Dokter Triya menjelaskan PPOK bukan penyakit menular. Ini adalah salah satu infeksi paru non spesifik dengan gejala sesak napas, batuk kronis, berdahak, dan mengi.
"Gejala PPOK mirip asma, tapi bukan asma," ujar dr Triya dalam acara media briefing "Kenali PPOK, Lindungi Parumu" di Jakarta, Senin (29/5/2023).
Polusi udara di luar ruangan dapat berasal dari asap pembakaran, baik di hutan maupun sampah yang terus menerus. Di Jakarta, polusi udara dengan pajanan yang lama tentu saja menjadi faktor risiko, dari asap pabrik hingga emisi kendaraan bermotor.
Polusi di dalam ruangan juga bisa memicu PPOK, seperti dari merokok di dalam ruangan hingga pemakaian kayu bakar saat memasak. Selain merokok secara aktif, faktor risiko utama terkena PPOK ialah pajanan dari pekerjaan karena gas atau bahan kimia lain.

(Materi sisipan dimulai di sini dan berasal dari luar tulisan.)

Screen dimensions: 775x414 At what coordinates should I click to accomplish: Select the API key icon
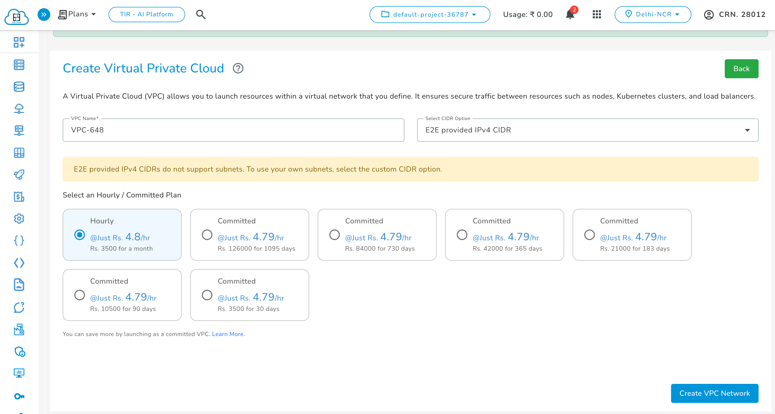tap(19, 396)
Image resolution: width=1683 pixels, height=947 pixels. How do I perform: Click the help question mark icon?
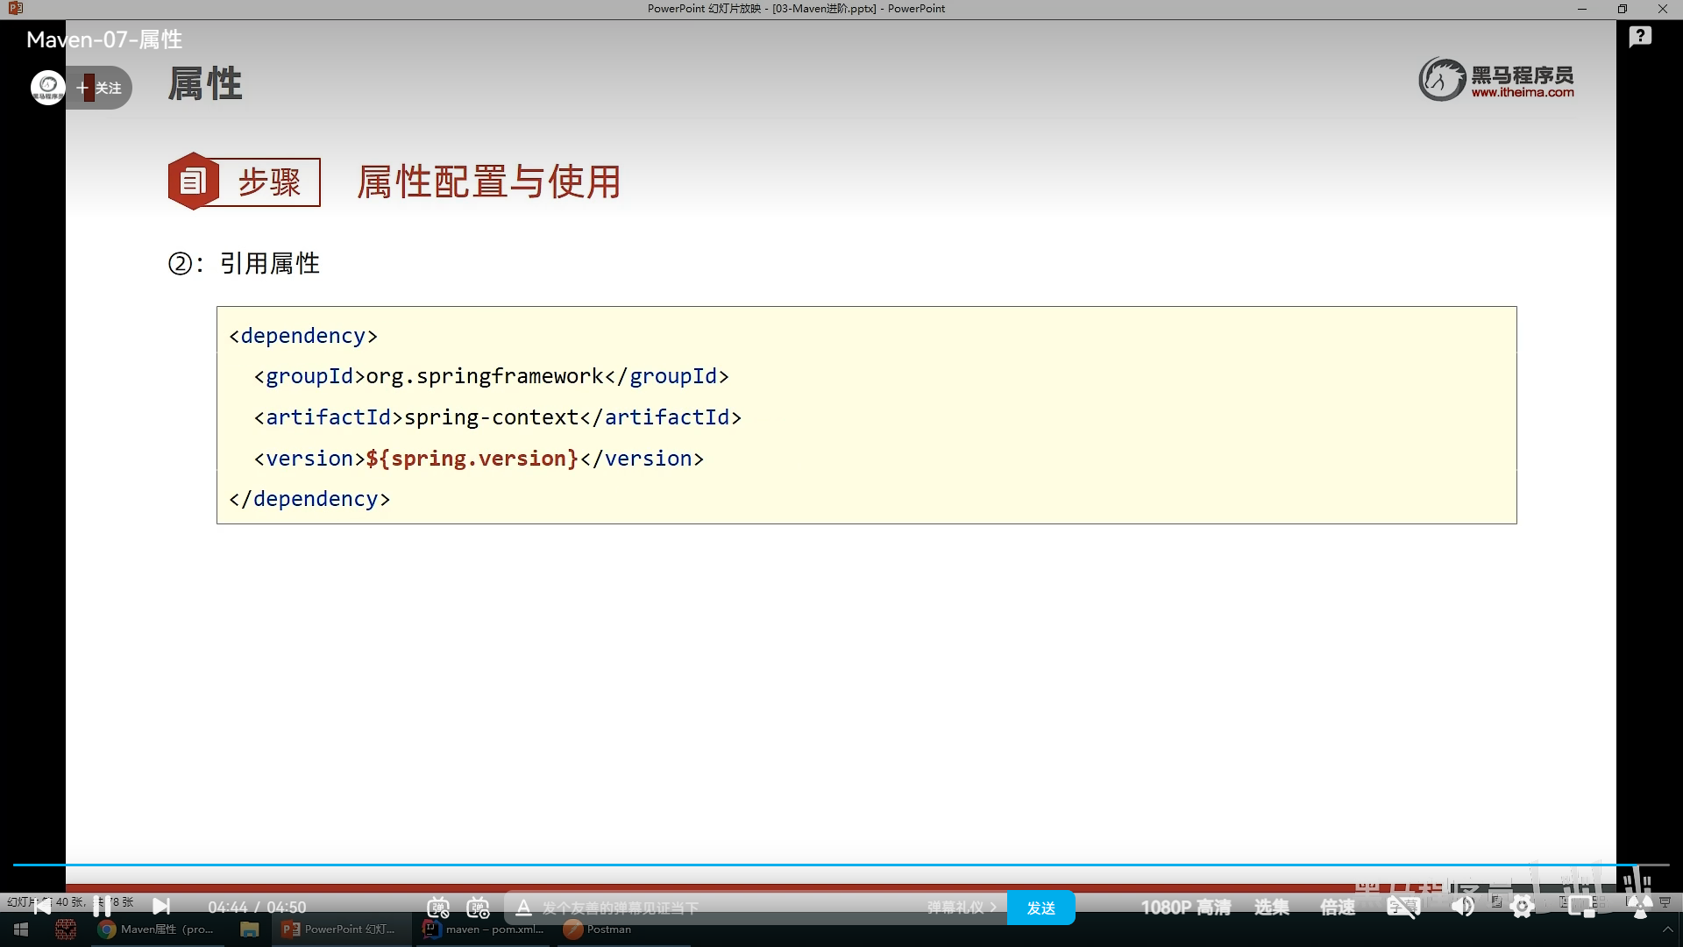(x=1640, y=37)
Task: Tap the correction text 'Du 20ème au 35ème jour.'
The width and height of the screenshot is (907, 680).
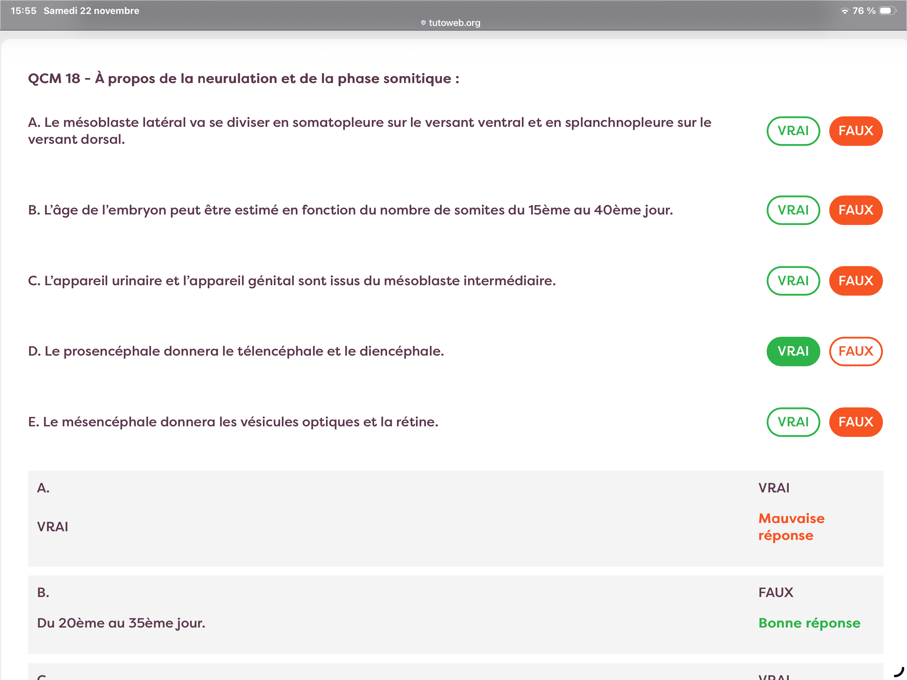Action: (121, 623)
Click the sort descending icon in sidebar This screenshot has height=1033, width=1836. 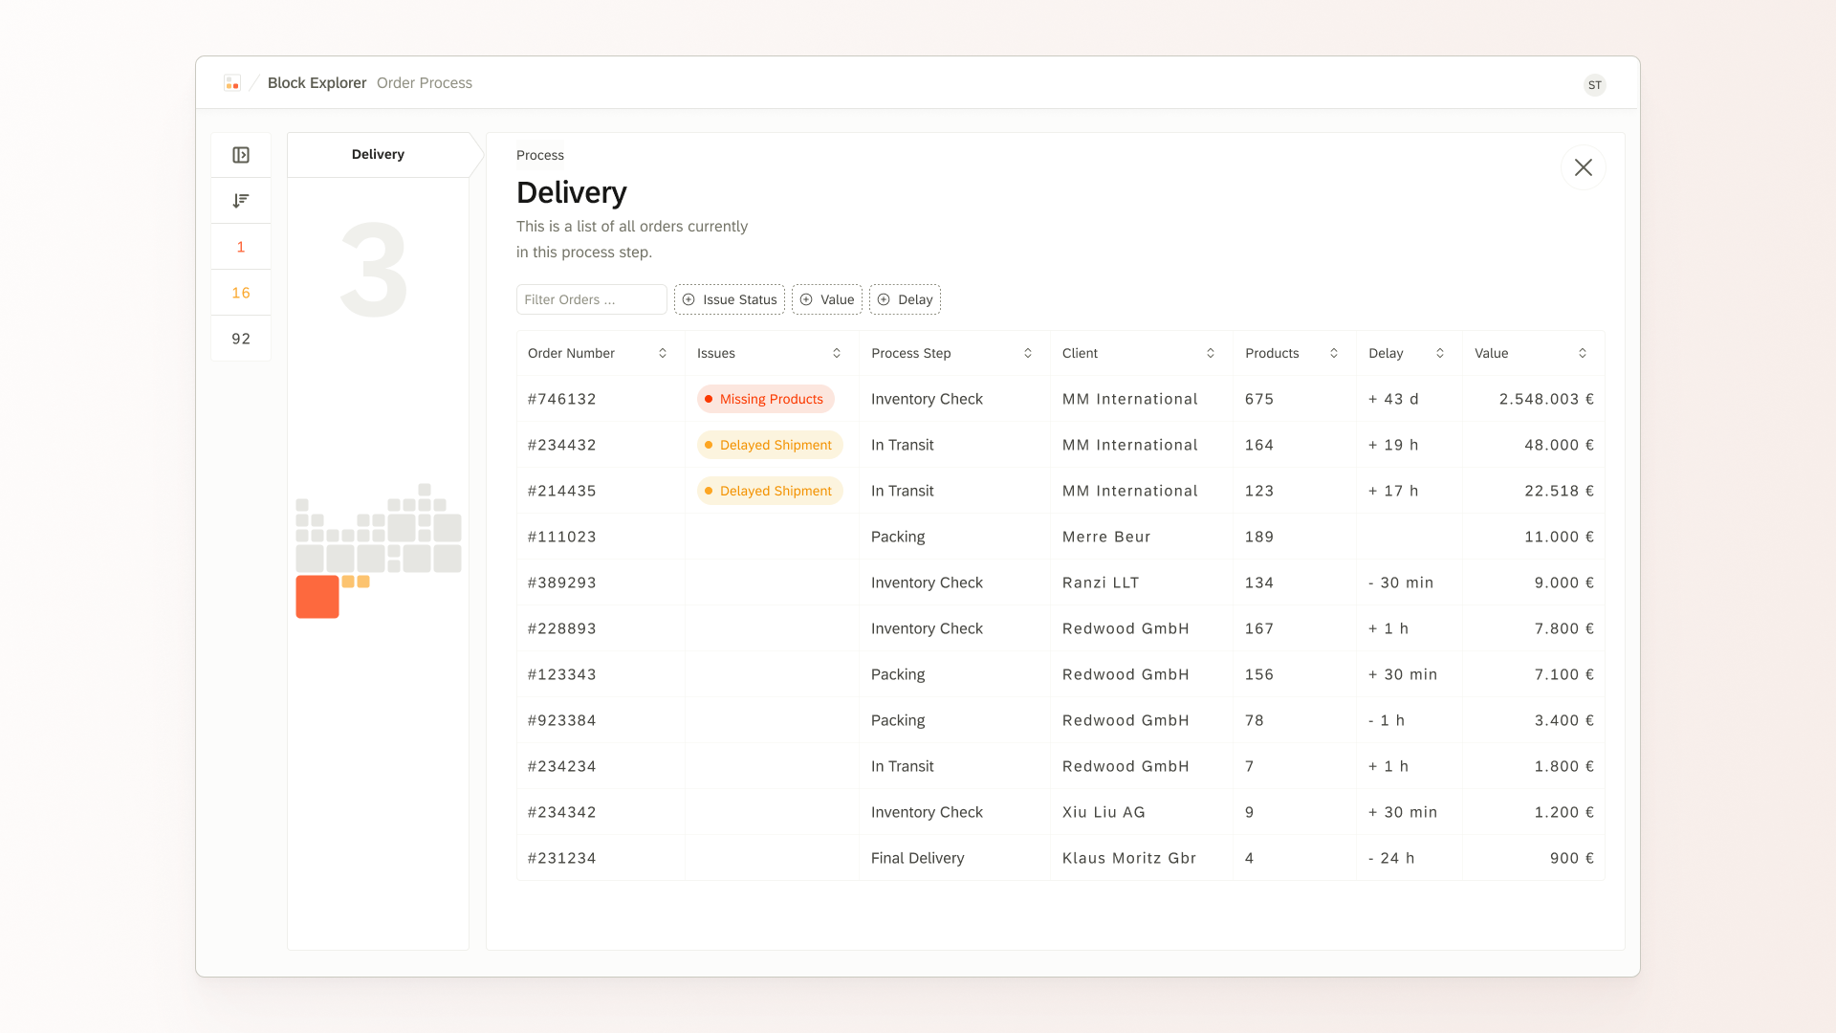coord(241,201)
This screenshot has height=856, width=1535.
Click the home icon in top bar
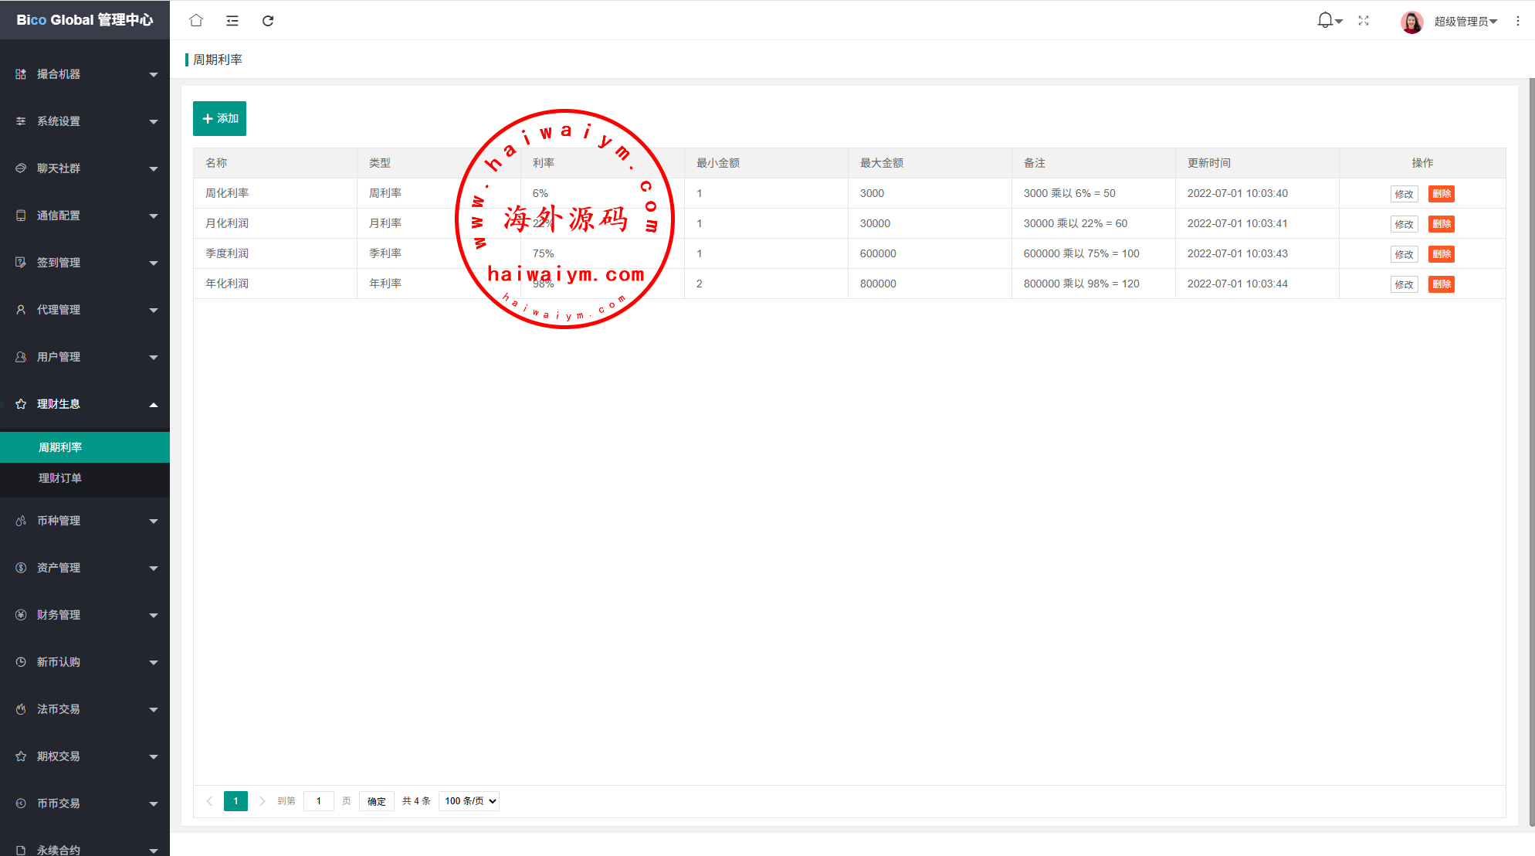(196, 21)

"Faktor risiko PPOK paling utama adalah merokok, polusi udara di dalam ruangan, dan polusi luar ruangan" ungkap dr Triya.
PPOK merupakan penyakit yang sering ditemukan pada orang berusia di atas 40 tahun. Penyakit ini ditandai dengan keadaan peradangan jangka panjang yang menyebabkan terjadinya obstruksi aliran udara di paru.
PPOK termasuk penyakit kronis yang mengenai paru, membutuhkan proses pajanan polutan dalam waktu lama. Yang terkena adalah saluran napas dan menghalangi aliran udara dari dalam paru.
Pasien PPOK akan mengeluh sesak napas sebagai gejala yang dominan. Saluran napas pasien yang sudah terkena PPOK menjadi rusak, begitu juga dengan alveoulus. Terjadi penumpukan slam atau dahak, saluran napas tidak terbuka dengan optimal sehingga terjadi keterbatasan aliran udara.
"Di saluran napas pasien PPOK terjadi hambatan aliran udara, penumpukan mukus atau sekretnya, juga ada penebalan atau pembengkakan inflamasi," kata dr Triya.